● WHAT TO WORK ON
Return each of the entries below precisely as it appears.

(Stored data)
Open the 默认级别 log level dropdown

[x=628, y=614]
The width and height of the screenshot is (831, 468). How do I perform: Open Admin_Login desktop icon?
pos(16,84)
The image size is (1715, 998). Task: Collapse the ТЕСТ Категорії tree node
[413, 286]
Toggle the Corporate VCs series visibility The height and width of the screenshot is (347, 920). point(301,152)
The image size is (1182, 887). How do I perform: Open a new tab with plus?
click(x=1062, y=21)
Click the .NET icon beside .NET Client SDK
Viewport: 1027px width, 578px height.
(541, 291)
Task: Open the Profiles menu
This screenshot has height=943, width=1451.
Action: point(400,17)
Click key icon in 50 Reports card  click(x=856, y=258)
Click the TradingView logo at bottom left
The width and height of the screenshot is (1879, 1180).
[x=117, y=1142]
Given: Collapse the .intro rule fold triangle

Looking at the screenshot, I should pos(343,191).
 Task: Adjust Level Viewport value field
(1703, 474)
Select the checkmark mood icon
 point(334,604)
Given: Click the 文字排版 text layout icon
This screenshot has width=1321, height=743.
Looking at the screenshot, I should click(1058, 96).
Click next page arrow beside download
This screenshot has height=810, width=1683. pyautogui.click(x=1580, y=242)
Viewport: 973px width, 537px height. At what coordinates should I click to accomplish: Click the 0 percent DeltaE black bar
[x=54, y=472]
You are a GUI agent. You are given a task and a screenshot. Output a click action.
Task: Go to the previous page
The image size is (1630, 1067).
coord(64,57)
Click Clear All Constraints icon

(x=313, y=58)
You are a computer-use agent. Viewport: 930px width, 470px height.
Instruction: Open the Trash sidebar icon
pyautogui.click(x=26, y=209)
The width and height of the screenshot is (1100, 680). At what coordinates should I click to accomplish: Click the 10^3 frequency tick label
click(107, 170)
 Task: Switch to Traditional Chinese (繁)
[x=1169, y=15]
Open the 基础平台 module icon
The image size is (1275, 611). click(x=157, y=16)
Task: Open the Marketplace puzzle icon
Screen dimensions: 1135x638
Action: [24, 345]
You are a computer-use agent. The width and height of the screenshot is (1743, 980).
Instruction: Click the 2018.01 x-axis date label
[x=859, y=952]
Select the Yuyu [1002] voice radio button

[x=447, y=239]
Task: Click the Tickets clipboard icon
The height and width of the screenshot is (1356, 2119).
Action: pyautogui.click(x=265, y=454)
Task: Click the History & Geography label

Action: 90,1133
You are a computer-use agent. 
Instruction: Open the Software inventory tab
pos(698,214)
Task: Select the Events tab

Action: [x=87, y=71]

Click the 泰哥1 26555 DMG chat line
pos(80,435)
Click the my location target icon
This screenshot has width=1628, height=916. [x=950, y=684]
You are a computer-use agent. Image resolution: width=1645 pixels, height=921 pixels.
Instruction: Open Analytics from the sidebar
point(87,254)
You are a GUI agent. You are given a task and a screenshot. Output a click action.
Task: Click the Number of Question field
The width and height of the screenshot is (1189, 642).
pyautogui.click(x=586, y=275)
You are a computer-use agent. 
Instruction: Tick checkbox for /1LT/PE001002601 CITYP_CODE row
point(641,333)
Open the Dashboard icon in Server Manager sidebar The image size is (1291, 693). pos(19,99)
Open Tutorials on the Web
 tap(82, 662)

● ANSWER SECTION
Open the 默认级别 log level dropdown

[x=628, y=614]
The width and height of the screenshot is (831, 468). How do I perform: Open Admin_Login desktop icon?
pos(16,84)
The image size is (1715, 998). Task: Collapse the ТЕСТ Категорії tree node
[413, 286]
Toggle the Corporate VCs series visibility The height and width of the screenshot is (347, 920). point(301,152)
The image size is (1182, 887). How do I perform: Open a new tab with plus?
click(x=1062, y=21)
Click the .NET icon beside .NET Client SDK
Viewport: 1027px width, 578px height.
(541, 291)
Task: Open the Profiles menu
This screenshot has height=943, width=1451.
Action: point(400,17)
Click key icon in 50 Reports card  click(x=856, y=258)
Click the TradingView logo at bottom left
The width and height of the screenshot is (1879, 1180).
[x=117, y=1142]
Given: Collapse the .intro rule fold triangle

Looking at the screenshot, I should pos(343,191).
 Task: Adjust Level Viewport value field
(1703, 474)
Select the checkmark mood icon
 point(334,604)
Given: Click the 文字排版 text layout icon
This screenshot has width=1321, height=743.
Looking at the screenshot, I should click(1058, 96).
Click next page arrow beside download
This screenshot has height=810, width=1683. pyautogui.click(x=1580, y=242)
Viewport: 973px width, 537px height. At what coordinates should I click to accomplish: Click the 0 percent DeltaE black bar
[x=54, y=472]
You are a GUI agent. You are given a task and a screenshot. Output a click action.
Task: Go to the previous page
The image size is (1630, 1067).
coord(64,57)
Click Clear All Constraints icon

(x=313, y=58)
You are a computer-use agent. Viewport: 930px width, 470px height.
Instruction: Open the Trash sidebar icon
pyautogui.click(x=26, y=209)
The width and height of the screenshot is (1100, 680). At what coordinates should I click to accomplish: Click the 10^3 frequency tick label
click(107, 170)
 Task: Switch to Traditional Chinese (繁)
[x=1169, y=15]
Open the 基础平台 module icon
The image size is (1275, 611). click(x=157, y=16)
Task: Open the Marketplace puzzle icon
Screen dimensions: 1135x638
Action: [24, 345]
You are a computer-use agent. The width and height of the screenshot is (1743, 980).
Instruction: Click the 2018.01 x-axis date label
[x=859, y=952]
Select the Yuyu [1002] voice radio button

[x=447, y=239]
Task: Click the Tickets clipboard icon
The height and width of the screenshot is (1356, 2119).
Action: pyautogui.click(x=265, y=454)
Task: Click the History & Geography label

Action: 90,1133
You are a computer-use agent. 
Instruction: Open the Software inventory tab
pos(698,214)
Task: Select the Events tab

Action: [x=87, y=71]

Click the 泰哥1 26555 DMG chat line
pos(80,435)
Click the my location target icon
This screenshot has width=1628, height=916. [x=950, y=684]
You are a computer-use agent. Image resolution: width=1645 pixels, height=921 pixels.
Instruction: Open Analytics from the sidebar
point(87,254)
You are a GUI agent. You are given a task and a screenshot. Output a click action.
Task: Click the Number of Question field
The width and height of the screenshot is (1189, 642).
pyautogui.click(x=586, y=275)
You are a computer-use agent. 
Instruction: Tick checkbox for /1LT/PE001002601 CITYP_CODE row
point(641,333)
Open the Dashboard icon in Server Manager sidebar The image size is (1291, 693). pos(19,99)
Open Tutorials on the Web
 tap(82, 662)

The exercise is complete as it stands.